Hommage à deux professeurs émérites
Pierre Berthoud et Paul Wells[1]

William EDGAR[2]

« Cette Faculté de théologie, c’est le miracle de Dieu », aimait à dire un de ses professeurs, surtout durant les heures d’épreuve. La Faculté de théologie d’Aix-en-Provence a une histoire qui est, en effet, une preuve de la providence de Dieu qui l’a conduite clairement, passant par des hauts et des bas, jusqu’à ce jour. Liée à la volonté d’une minorité de chrétiens évangéliques en France au xxe siècle et enracinée dans le mouvement de la Réformation au xvie siècle, elle se nomme, aujourd’hui, Faculté Jean Calvin.

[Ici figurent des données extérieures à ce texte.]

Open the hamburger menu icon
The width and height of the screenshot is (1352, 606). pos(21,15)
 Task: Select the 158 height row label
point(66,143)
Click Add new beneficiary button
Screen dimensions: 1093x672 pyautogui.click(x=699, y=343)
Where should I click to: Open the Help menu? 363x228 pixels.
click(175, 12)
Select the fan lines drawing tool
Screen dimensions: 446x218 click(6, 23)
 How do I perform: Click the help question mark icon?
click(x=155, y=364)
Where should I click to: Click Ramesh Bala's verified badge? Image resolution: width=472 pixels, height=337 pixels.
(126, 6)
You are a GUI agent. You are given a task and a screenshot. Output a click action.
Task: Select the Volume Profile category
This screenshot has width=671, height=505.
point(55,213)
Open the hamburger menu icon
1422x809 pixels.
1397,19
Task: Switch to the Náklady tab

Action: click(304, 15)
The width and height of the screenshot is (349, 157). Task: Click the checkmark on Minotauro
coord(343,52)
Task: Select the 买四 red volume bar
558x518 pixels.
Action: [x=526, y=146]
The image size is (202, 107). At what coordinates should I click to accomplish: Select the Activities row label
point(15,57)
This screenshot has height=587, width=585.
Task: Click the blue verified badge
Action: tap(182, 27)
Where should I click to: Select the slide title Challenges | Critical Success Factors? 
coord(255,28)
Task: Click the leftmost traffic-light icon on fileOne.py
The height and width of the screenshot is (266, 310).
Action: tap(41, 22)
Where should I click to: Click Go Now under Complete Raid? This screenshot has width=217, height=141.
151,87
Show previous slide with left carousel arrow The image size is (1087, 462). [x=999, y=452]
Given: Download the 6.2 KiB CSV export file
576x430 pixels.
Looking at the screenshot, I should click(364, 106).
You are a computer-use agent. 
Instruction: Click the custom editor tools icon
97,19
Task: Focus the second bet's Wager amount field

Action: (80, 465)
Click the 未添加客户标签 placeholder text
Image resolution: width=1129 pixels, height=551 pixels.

L’année 1938 a été lourde de signification pour le protestantisme français. Au mois d’avril, à Lyon, a eu lieu l’assemblée constituante pour l’unité de l’Église réformée de France. Sans entrer dans le détail, il est permis de dire que la déclaration de foi qui y fut adoptée, assez semblable à celle du synode de 1872, comporte un préambule qui, en préconisant pour les pasteurs une adhésion « sans s’attacher à la lettre des formules », a ouvert la porte au pluralisme. Le nom de cette Église, officialisé en juin à Paris, est Union nationale des associations cultuelles de l’Église réformée de France (UNACERF). La Confession de foi dite de La Rochelle, pilier de l’Église réformée depuis 1559 jusqu’à la révocation de l’Édit de Nantes en 1685, est mentionnée, avec le Symbole des Apôtres, parmi les symboles que l’Église a confessés dans le passé. De plus, le texte indique que l’autorité de l’Écriture sainte repose sur le témoignage intérieur du Saint-Esprit. Cette affirmation est trop limitative. Si la doctrine réformée a toujours nettement affirmé que le témoignage intérieur de l’Esprit confirme l’autorité de la Parole, elle n’a jamais réduit cette autorité au témoignage intérieur de l’Esprit.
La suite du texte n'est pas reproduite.